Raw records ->
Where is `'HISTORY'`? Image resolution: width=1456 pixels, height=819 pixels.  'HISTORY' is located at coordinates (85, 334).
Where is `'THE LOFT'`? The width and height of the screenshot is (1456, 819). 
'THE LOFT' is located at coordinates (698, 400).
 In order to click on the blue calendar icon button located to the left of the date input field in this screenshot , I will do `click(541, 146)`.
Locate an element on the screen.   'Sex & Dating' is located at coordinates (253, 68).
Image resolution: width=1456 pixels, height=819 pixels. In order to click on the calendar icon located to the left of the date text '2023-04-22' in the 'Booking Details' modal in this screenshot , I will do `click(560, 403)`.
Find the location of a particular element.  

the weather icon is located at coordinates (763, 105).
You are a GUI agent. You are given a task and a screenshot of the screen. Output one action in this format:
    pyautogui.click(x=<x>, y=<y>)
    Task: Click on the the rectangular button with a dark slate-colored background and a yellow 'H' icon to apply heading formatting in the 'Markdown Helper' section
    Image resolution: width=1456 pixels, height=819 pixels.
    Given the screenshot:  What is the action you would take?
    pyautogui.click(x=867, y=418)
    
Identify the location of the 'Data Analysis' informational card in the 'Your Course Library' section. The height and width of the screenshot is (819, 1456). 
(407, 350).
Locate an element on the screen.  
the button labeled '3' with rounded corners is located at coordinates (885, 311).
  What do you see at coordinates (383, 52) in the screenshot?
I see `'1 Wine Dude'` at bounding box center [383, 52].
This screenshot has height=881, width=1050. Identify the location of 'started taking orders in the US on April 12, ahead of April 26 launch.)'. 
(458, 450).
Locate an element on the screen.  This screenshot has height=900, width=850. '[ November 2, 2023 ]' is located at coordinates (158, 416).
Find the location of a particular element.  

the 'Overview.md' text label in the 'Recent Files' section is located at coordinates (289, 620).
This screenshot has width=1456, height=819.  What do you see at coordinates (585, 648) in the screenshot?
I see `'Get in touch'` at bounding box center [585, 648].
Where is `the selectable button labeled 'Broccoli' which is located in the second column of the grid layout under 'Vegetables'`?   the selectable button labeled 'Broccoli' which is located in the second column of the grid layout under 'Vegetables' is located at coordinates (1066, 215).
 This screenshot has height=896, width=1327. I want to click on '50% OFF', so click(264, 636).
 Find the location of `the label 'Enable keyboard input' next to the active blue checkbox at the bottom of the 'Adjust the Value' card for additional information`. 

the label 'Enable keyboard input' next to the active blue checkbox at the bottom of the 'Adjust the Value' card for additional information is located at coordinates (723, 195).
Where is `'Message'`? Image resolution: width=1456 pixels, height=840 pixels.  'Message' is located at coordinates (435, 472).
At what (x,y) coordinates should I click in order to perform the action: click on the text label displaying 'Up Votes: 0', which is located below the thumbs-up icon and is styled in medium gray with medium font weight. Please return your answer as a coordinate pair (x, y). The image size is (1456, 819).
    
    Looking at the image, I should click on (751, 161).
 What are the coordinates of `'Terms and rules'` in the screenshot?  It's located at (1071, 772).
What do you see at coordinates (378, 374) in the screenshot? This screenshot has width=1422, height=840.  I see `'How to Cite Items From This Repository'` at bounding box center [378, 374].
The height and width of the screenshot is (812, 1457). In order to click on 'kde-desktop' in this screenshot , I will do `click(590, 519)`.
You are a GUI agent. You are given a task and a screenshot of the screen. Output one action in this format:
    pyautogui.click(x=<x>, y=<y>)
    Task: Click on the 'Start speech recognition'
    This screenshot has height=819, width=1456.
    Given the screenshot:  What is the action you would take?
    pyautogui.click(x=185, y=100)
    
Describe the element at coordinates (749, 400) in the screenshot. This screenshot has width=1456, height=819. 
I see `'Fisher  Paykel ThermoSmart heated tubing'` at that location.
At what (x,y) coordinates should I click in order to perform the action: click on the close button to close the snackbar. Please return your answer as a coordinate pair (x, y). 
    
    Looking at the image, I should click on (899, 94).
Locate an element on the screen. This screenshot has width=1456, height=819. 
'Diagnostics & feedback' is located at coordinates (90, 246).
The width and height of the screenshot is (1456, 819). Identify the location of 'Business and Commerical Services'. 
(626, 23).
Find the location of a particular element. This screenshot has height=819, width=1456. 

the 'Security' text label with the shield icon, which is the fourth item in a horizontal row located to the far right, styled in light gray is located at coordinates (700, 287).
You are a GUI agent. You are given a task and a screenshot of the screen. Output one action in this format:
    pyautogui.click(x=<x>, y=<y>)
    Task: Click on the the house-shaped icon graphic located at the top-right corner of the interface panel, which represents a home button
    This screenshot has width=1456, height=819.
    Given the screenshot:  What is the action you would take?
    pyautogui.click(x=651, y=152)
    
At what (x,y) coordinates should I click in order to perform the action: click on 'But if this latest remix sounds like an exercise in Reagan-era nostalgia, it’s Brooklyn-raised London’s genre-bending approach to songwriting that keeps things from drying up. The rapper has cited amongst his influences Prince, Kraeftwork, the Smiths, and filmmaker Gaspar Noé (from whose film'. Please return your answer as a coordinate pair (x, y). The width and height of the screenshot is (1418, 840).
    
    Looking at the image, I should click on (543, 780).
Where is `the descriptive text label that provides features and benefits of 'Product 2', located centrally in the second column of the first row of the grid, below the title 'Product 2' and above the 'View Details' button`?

Given exercise ->
Render every line of the data above as a Markdown table with two columns, Row and Line, numbering each row and leaving out blank lines.

Solution to the exercise ->
| Row | Line |
|---|---|
| 1 | Where is `'HISTORY'`? Image resolution: width=1456 pixels, height=819 pixels.  'HISTORY' is located at coordinates (85, 334). |
| 2 | Where is `'THE LOFT'`? The width and height of the screenshot is (1456, 819).  |
| 3 | 'THE LOFT' is located at coordinates (698, 400). |
| 4 |  In order to click on the blue calendar icon button located to the left of the date input field in this screenshot , I will do `click(541, 146)`. |
| 5 | Locate an element on the screen.   'Sex & Dating' is located at coordinates (253, 68). |
| 6 | Image resolution: width=1456 pixels, height=819 pixels. In order to click on the calendar icon located to the left of the date text '2023-04-22' in the 'Booking Details' modal in this screenshot , I will do `click(560, 403)`. |
| 7 | Find the location of a particular element.   |
| 8 | the weather icon is located at coordinates (763, 105). |
| 9 | You are a GUI agent. You are given a task and a screenshot of the screen. Output one action in this format: |
| 10 |     pyautogui.click(x=<x>, y=<y>) |
| 11 |     Task: Click on the the rectangular button with a dark slate-colored background and a yellow 'H' icon to apply heading formatting in the 'Markdown Helper' section |
| 12 |     Image resolution: width=1456 pixels, height=819 pixels. |
| 13 |     Given the screenshot:  What is the action you would take? |
| 14 |     pyautogui.click(x=867, y=418) |
| 15 | Identify the location of the 'Data Analysis' informational card in the 'Your Course Library' section. The height and width of the screenshot is (819, 1456).  |
| 16 | (407, 350). |
| 17 | Locate an element on the screen.   |
| 18 | the button labeled '3' with rounded corners is located at coordinates (885, 311). |
| 19 |   What do you see at coordinates (383, 52) in the screenshot? |
| 20 | I see `'1 Wine Dude'` at bounding box center [383, 52]. |
| 21 | This screenshot has height=881, width=1050. Identify the location of 'started taking orders in the US on April 12, ahead of April 26 launch.)'.  |
| 22 | (458, 450). |
| 23 | Locate an element on the screen.  This screenshot has height=900, width=850. '[ November 2, 2023 ]' is located at coordinates (158, 416). |
| 24 | Find the location of a particular element.   |
| 25 | the 'Overview.md' text label in the 'Recent Files' section is located at coordinates (289, 620). |
| 26 | This screenshot has width=1456, height=819.  What do you see at coordinates (585, 648) in the screenshot? |
| 27 | I see `'Get in touch'` at bounding box center [585, 648]. |
| 28 | Where is `the selectable button labeled 'Broccoli' which is located in the second column of the grid layout under 'Vegetables'`?   the selectable button labeled 'Broccoli' which is located in the second column of the grid layout under 'Vegetables' is located at coordinates (1066, 215). |
| 29 |  This screenshot has height=896, width=1327. I want to click on '50% OFF', so click(264, 636). |
| 30 |  Find the location of `the label 'Enable keyboard input' next to the active blue checkbox at the bottom of the 'Adjust the Value' card for additional information`.  |
| 31 | the label 'Enable keyboard input' next to the active blue checkbox at the bottom of the 'Adjust the Value' card for additional information is located at coordinates (723, 195). |
| 32 | Where is `'Message'`? Image resolution: width=1456 pixels, height=840 pixels.  'Message' is located at coordinates (435, 472). |
| 33 | At what (x,y) coordinates should I click in order to perform the action: click on the text label displaying 'Up Votes: 0', which is located below the thumbs-up icon and is styled in medium gray with medium font weight. Please return your answer as a coordinate pair (x, y). The image size is (1456, 819). |
| 34 |     Looking at the image, I should click on (751, 161). |
| 35 |  What are the coordinates of `'Terms and rules'` in the screenshot?  It's located at (1071, 772). |
| 36 | What do you see at coordinates (378, 374) in the screenshot? This screenshot has width=1422, height=840.  I see `'How to Cite Items From This Repository'` at bounding box center [378, 374]. |
| 37 | The height and width of the screenshot is (812, 1457). In order to click on 'kde-desktop' in this screenshot , I will do `click(590, 519)`. |
| 38 | You are a GUI agent. You are given a task and a screenshot of the screen. Output one action in this format: |
| 39 |     pyautogui.click(x=<x>, y=<y>) |
| 40 |     Task: Click on the 'Start speech recognition' |
| 41 |     This screenshot has height=819, width=1456. |
| 42 |     Given the screenshot:  What is the action you would take? |
| 43 |     pyautogui.click(x=185, y=100) |
| 44 | Describe the element at coordinates (749, 400) in the screenshot. This screenshot has width=1456, height=819.  |
| 45 | I see `'Fisher  Paykel ThermoSmart heated tubing'` at that location. |
| 46 | At what (x,y) coordinates should I click in order to perform the action: click on the close button to close the snackbar. Please return your answer as a coordinate pair (x, y).  |
| 47 |     Looking at the image, I should click on (899, 94). |
| 48 | Locate an element on the screen. This screenshot has width=1456, height=819.  |
| 49 | 'Diagnostics & feedback' is located at coordinates (90, 246). |
| 50 | The width and height of the screenshot is (1456, 819). Identify the location of 'Business and Commerical Services'.  |
| 51 | (626, 23). |
| 52 | Find the location of a particular element. This screenshot has height=819, width=1456.  |
| 53 | the 'Security' text label with the shield icon, which is the fourth item in a horizontal row located to the far right, styled in light gray is located at coordinates (700, 287). |
| 54 | You are a GUI agent. You are given a task and a screenshot of the screen. Output one action in this format: |
| 55 |     pyautogui.click(x=<x>, y=<y>) |
| 56 |     Task: Click on the the house-shaped icon graphic located at the top-right corner of the interface panel, which represents a home button |
| 57 |     This screenshot has width=1456, height=819. |
| 58 |     Given the screenshot:  What is the action you would take? |
| 59 |     pyautogui.click(x=651, y=152) |
| 60 | At what (x,y) coordinates should I click in order to perform the action: click on 'But if this latest remix sounds like an exercise in Reagan-era nostalgia, it’s Brooklyn-raised London’s genre-bending approach to songwriting that keeps things from drying up. The rapper has cited amongst his influences Prince, Kraeftwork, the Smiths, and filmmaker Gaspar Noé (from whose film'. Please return your answer as a coordinate pair (x, y). The width and height of the screenshot is (1418, 840). |
| 61 |     Looking at the image, I should click on (543, 780). |
| 62 | Where is `the descriptive text label that provides features and benefits of 'Product 2', located centrally in the second column of the first row of the grid, below the title 'Product 2' and above the 'View Details' button`? |